Dentro da governança, vale definir quais reuniões são necessárias, com que periodicidade e quem participa de cada uma. Elas devem ser registradas em atas claras, estabelecendo responsáveis finais para fazer o acompanhamento e cobrança do que foi discutido.
Nos Estados Unidos existe a figura do “voluntário empresarial”, ou seja, alguém de mercado que atua como conselheiro ou orientador para alavancar pequenos empreendedores. “O Google (que nasceu como uma pequena startup), cresceu por causa dessa ajuda”, conta.
Mas, como no Brasil isso não existe, naqueles casos em que “a empresa sou eu” – como um MEI, por exemplo -, vale ter encontros regulares com amigos empresários, que passam por situações semelhantes, para trocar ideias, e com possíveis mentores para pedir conselhos.
“E nem vai sair caro: conversa na amizade, paga um almoço, um jantar, mas informe o tema ou a problemática com antecedência para todo mundo ir preparado. Quem sabe daí nasce o futuro Conselho Consultivo de seu negócio?”, destaca.
5 – A IMPORTÂNCIA DO CONSELHO CONSULTIVO
O próprio nome já diz para que serve, mas não confunda com Conselho de Administração, que pode ser um passo seguinte no crescimento da MPE, explica o especialista.
“Desde sempre vale a pena o empreendedor ter mentores. Se rodear de gente experiente, que já passou pelos desafios que você passa, às vezes é mais valioso que um aporte de capital”.
Por isso é aconselhável combinar com um grupo fixo, geralmente de duas a quatro pessoas com diferentes perfis, quem participa dessas reuniões, com que frequência, e que informações devem ser compartilhadas, orienta Gonzalez.

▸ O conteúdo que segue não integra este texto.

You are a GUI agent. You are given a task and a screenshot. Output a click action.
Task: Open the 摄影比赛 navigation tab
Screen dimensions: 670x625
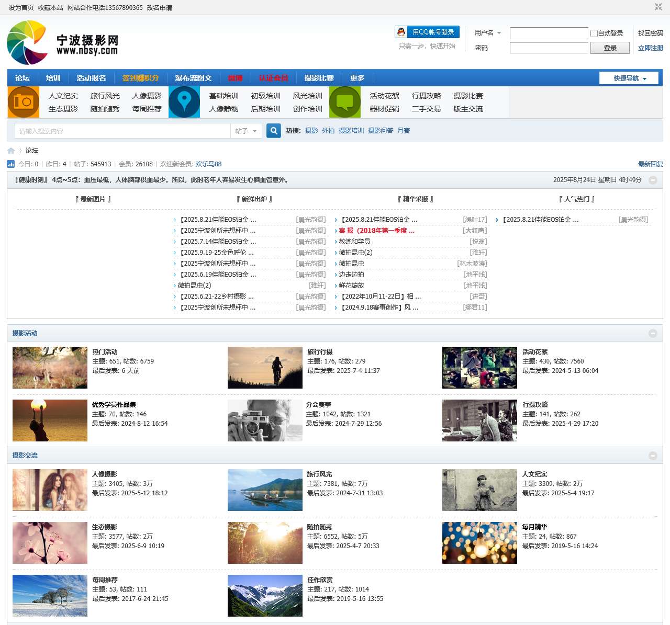tap(319, 78)
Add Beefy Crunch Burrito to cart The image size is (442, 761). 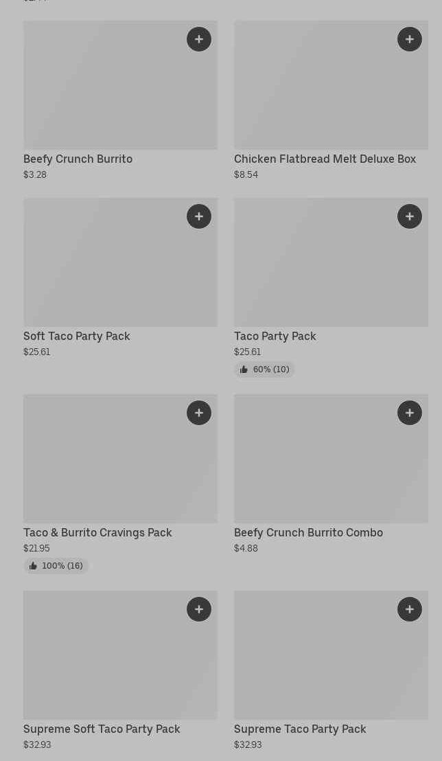[x=199, y=39]
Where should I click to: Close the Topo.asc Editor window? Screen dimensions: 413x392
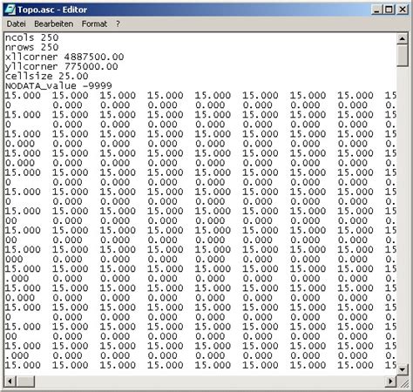point(403,10)
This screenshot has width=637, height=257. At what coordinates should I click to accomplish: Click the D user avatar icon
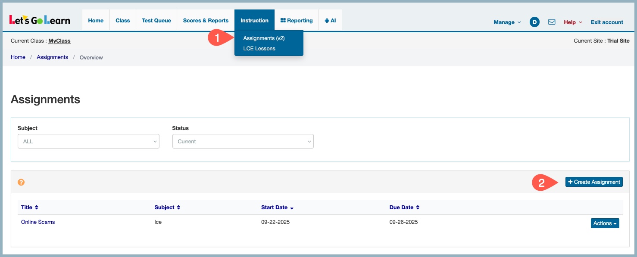(x=534, y=22)
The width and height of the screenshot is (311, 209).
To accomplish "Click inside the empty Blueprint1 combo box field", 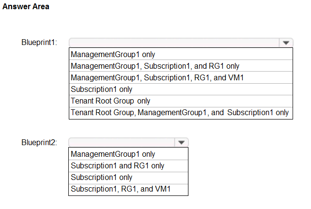I will (x=174, y=43).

Como exemplo de agenda para a primeira reunião, o especialista indica definir o papel do Conselho, apresentação da história da empresa, se tem Missão, Visão e Valores e o porquê, prestação de contas (período), realidade da operação (síntese) e sugestão de agenda temática. E, mesmo sendo um órgão de aconselhamento sem deliberação, é recomendável que sua composição esteja no contrato ou Estatuto Social – inclusive com a periodicidade de suas reuniões.
Além de profissionalizar a gestão, a ideia do Conselho Consultivo é fazer com que o pequeno negócio tenha sempre em mente as melhores práticas para administrar a empresa, afirma.

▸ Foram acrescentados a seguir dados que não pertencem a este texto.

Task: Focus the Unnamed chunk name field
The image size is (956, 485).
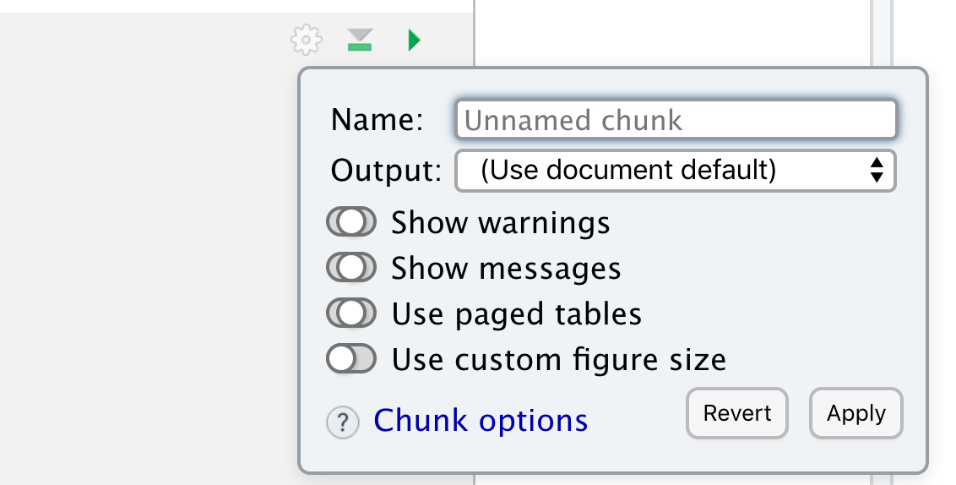Action: (676, 120)

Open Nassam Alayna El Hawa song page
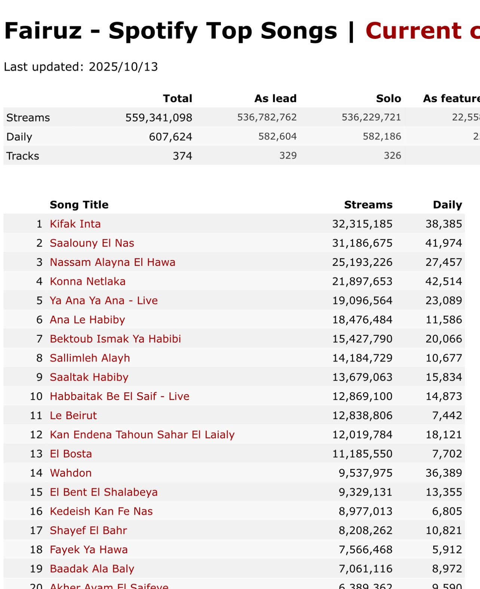[x=113, y=262]
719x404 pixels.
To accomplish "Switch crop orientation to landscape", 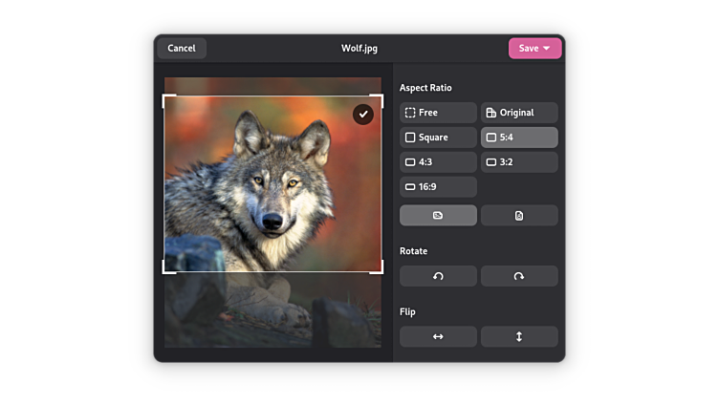I will 438,215.
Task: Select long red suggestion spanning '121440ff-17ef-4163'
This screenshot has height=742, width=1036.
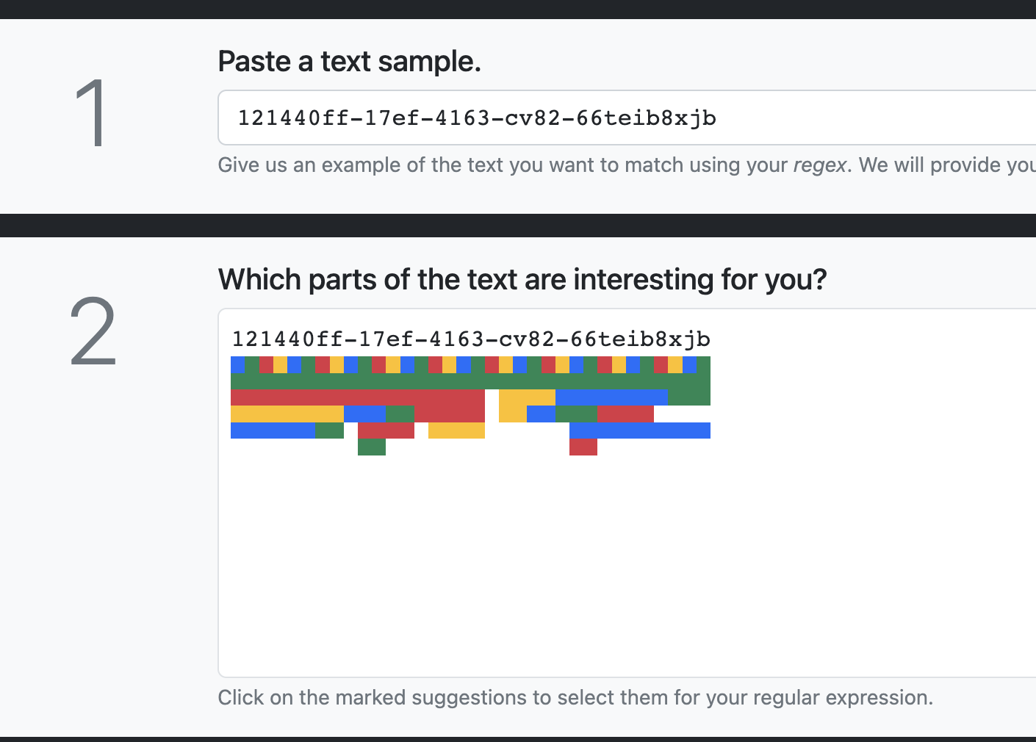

Estabelecer esse Conselho ajudará a ampliar o networking no mercado, além de melhorar seu relacionamento com diversos públicos – como instituições financeiras, por exemplo, diz Gonzalez. Passado algum tempo, sua transformação em Conselho Administrativo é algo natural e espontâneo, seguido pela alteração no estatuto e organograma do negócio.
“Uma pequena empresa que começa em uma garagem pode virar uma grande empresa – caso da ‘padaria de esquina’ que hoje é o GPA, ou Grupo Pão de Açúcar”, conta. “Mas o caminho para chegar nisso parte de um Conselho Consultivo”, finaliza.
SOBRE O PALESTRANTE:
Pós-graduado em Mercado de Capitais, Roberto S.Gonzalez é sócio da BluCompass, especializada em projetos de Governança Corporativa e Sustentabilidade – inclusive para MPEs e startups. É membro do conselho do Fundo Ethical da Santander Asset Management, que utiliza critérios de Governança para compor sua carteira de investimentos, e é consultor de Governança da Fundação José Luiz Egydio Setúbal e do Hospital Infantil Sabará.
Faz parte do conselho de diversas empresas, e atuou como professor nos cursos “Formação de Conselheiros”, do Instituto Brasileiro de Governança Corporativa (IBGC). Também foi um dos idealizadores do ISE – Índice de Sustentabilidade Empresarial da B3.